The ego and the competitive drive form a potent cocktail in the brain, one that requires a period of adjustment and rehabilitation along with a stark reality check. Some guys just don’t get the hint.
But a close second on the sad-o-meter is the athlete who bows out too soon. The same fuel that keeps the foot-dragger from admitting the obvious and exiting is also present in the early retiree. And that’s the problem. The gremlin in the brain will torment him endlessly with reminders that he could still play at a high level.
Alas, today Brett Favre has created a slew of new inner demons and has declared to them, “Let the second-guessing begin!”
On Tuesday, it was announced that Favre has decided to retire after 17 NFL seasons, three Most Valuable Player awards, 61,665 yards, 442 career touchdowns and one Super Bowl ring.

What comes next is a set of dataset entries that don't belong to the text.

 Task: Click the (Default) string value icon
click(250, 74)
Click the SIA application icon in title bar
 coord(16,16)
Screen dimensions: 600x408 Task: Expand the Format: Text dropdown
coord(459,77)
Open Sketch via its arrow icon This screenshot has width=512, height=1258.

That’s not quite enough. It’s never enough for a player like Brett Favre.
The reason he offered for this decision is that he’s tired. Mentally spent. At this moment in time, he just doesn’t have the get-up-and-go to endure the physical, mental and emotional tolls of another long, long season. And I can understand that completely. Sometimes that second wind you’re waiting on never arrives.
But a month from now, three months from now, five months from now, the itch will probably develop. He’ll be at home, in the bosom of his family, enjoying life after football, but he’ll feel that tinge of regret, which might grow into a pang.

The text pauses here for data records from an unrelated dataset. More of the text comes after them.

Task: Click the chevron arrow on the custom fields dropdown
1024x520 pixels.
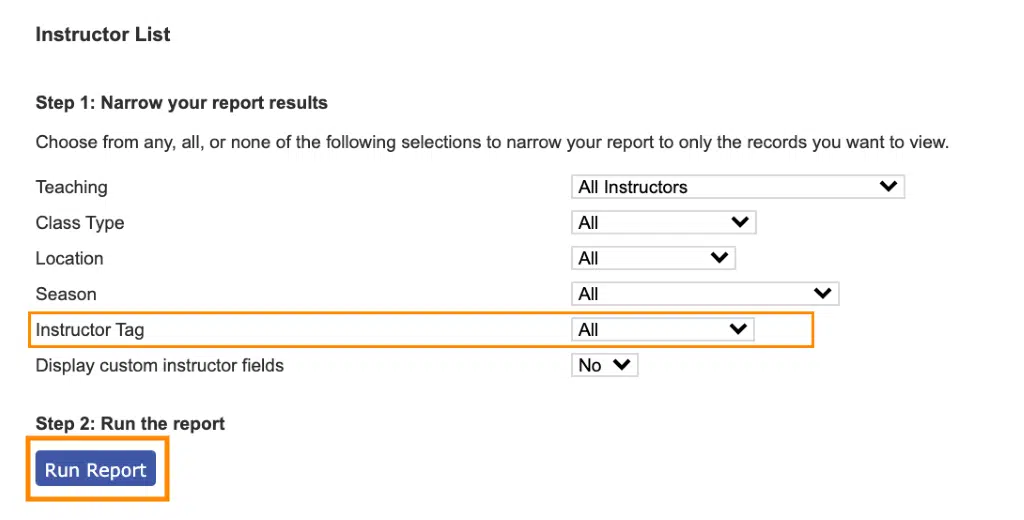Action: [x=622, y=365]
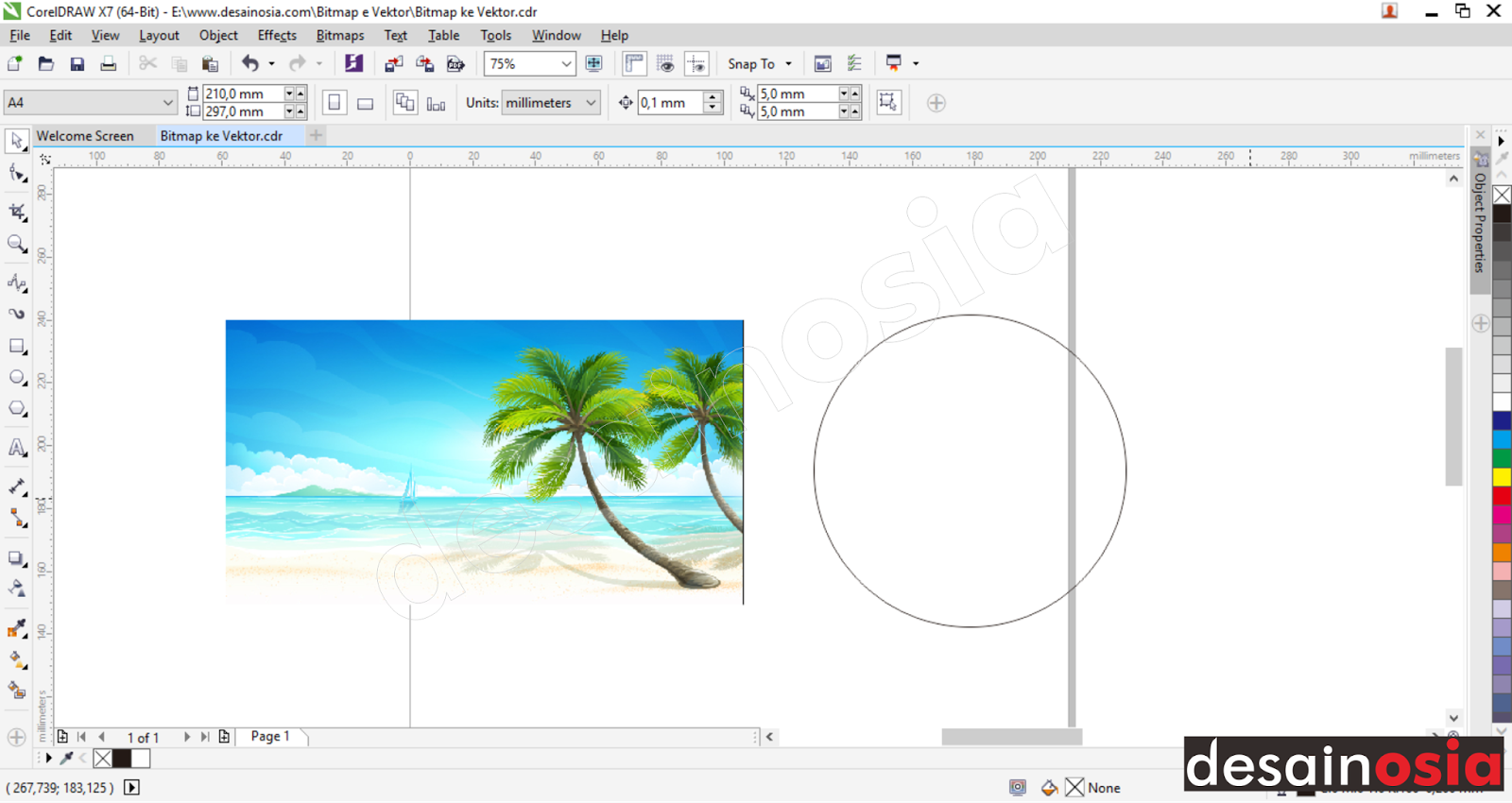Switch to the Welcome Screen tab
Image resolution: width=1512 pixels, height=803 pixels.
point(85,136)
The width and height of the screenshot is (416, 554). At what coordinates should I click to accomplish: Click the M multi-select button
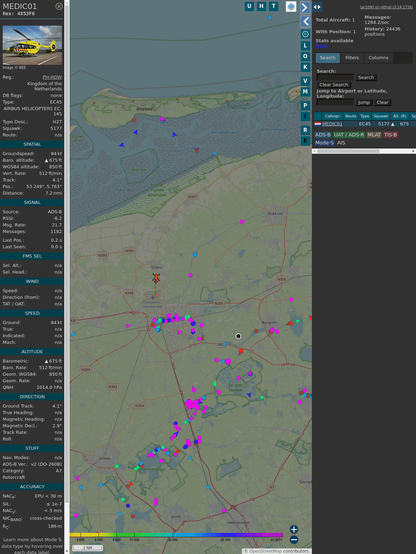click(305, 92)
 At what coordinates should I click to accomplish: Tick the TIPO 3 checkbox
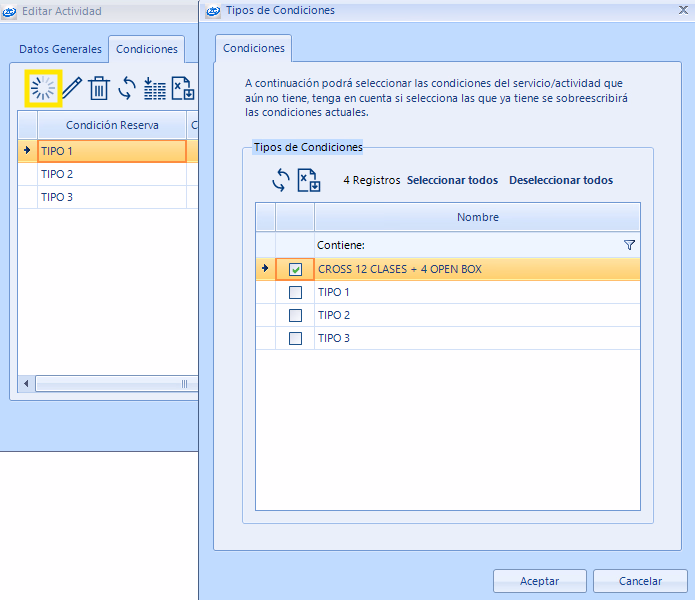click(x=295, y=339)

It won’t necessarily happen while watching Aaron Rodgers try to carry on a legacy of excellence that Favre created in Green Bay. But it might. More likely, he’ll look around the league, at Tony Romo, at Philip Rivers, at former understudy Matt Hasselbeck, even at Tom Brady and Peyton and Eli Manning, and he’ll say to himself, “I can play with them.”

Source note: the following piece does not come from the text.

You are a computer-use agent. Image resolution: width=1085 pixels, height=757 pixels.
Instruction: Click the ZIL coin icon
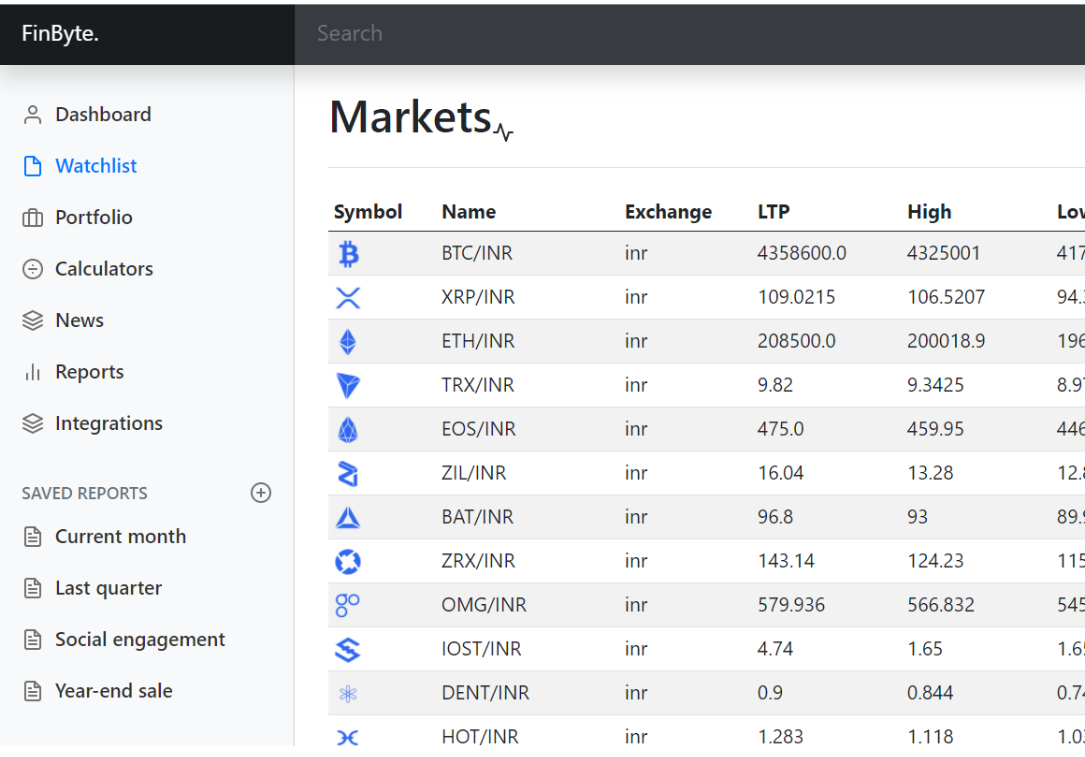coord(348,474)
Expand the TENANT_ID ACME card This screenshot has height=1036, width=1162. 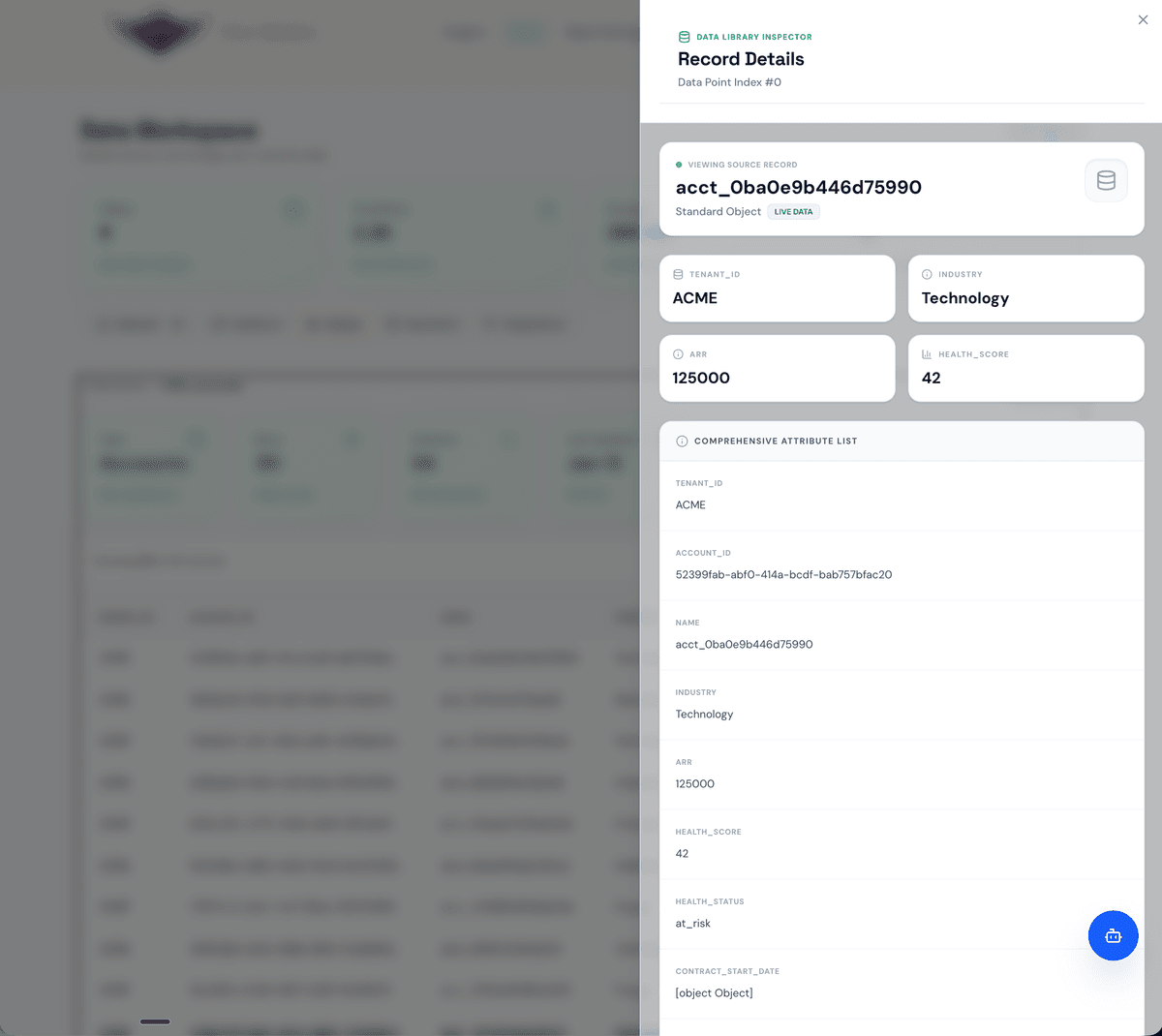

It would be different if he couldn’t. If he truly didn’t have it anymore, he could walk away clean.
But he does. And he can’t.
His final game was a flop. The New York Giants weren’t supposed to go into Lambeau Field for the NFC title game and win, but they did. Favre was supposed to be the smiling butcher inside the Wisconsin meat locker. The Giants were supposed to be the hanging sides of beef. It didn’t happen that way. Precocious Eli Manning upstaged the main attraction in wind-chill temperatures near 23 below.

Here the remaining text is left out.